WHAT YOU WILL DO
The line containing "Screen dimensions: 600x400" marks where to begin; quote it and every line after it through the end of the data, exactly as written.

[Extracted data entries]
_ _ _ _ _ _ _
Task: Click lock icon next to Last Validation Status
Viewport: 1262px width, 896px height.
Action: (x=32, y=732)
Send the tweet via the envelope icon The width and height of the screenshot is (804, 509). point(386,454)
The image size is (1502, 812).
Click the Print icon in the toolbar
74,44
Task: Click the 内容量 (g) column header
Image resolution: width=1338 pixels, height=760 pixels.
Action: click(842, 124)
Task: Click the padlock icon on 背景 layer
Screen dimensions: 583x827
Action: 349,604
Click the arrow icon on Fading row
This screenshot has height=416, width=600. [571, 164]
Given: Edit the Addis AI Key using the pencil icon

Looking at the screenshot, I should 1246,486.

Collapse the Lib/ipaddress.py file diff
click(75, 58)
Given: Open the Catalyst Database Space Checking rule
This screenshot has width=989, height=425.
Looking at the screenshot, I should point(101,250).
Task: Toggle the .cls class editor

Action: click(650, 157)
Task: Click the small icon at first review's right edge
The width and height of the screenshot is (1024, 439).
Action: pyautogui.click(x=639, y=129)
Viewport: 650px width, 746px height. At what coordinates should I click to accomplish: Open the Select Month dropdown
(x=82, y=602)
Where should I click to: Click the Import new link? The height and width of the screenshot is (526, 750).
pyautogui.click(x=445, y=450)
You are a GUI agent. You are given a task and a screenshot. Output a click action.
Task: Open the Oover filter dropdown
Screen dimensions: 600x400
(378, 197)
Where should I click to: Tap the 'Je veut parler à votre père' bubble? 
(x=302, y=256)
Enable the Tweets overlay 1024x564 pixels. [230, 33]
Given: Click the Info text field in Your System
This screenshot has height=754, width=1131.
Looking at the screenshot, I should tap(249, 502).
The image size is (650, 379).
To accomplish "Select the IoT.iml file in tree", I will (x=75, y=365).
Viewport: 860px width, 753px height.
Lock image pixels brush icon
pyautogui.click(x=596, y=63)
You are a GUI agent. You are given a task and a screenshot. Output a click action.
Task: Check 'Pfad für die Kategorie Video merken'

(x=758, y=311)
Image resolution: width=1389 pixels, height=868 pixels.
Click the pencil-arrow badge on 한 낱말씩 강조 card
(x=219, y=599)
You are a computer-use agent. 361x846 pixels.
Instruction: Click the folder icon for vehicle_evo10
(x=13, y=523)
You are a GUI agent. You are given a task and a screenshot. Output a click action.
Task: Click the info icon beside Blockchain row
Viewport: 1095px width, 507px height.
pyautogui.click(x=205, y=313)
_ _ _ _ _ _ _
ANSWER SECTION
Screen dimensions: 600x400
(378, 197)
Where should I click to: Tap the 'Je veut parler à votre père' bubble? 
(x=302, y=256)
Enable the Tweets overlay 1024x564 pixels. [230, 33]
Given: Click the Info text field in Your System
This screenshot has height=754, width=1131.
Looking at the screenshot, I should tap(249, 502).
The image size is (650, 379).
To accomplish "Select the IoT.iml file in tree", I will (x=75, y=365).
Viewport: 860px width, 753px height.
Lock image pixels brush icon
pyautogui.click(x=596, y=63)
You are a GUI agent. You are given a task and a screenshot. Output a click action.
Task: Check 'Pfad für die Kategorie Video merken'

(x=758, y=311)
Image resolution: width=1389 pixels, height=868 pixels.
Click the pencil-arrow badge on 한 낱말씩 강조 card
(x=219, y=599)
You are a computer-use agent. 361x846 pixels.
Instruction: Click the folder icon for vehicle_evo10
(x=13, y=523)
You are a GUI agent. You are given a task and a screenshot. Output a click action.
Task: Click the info icon beside Blockchain row
Viewport: 1095px width, 507px height.
pyautogui.click(x=205, y=313)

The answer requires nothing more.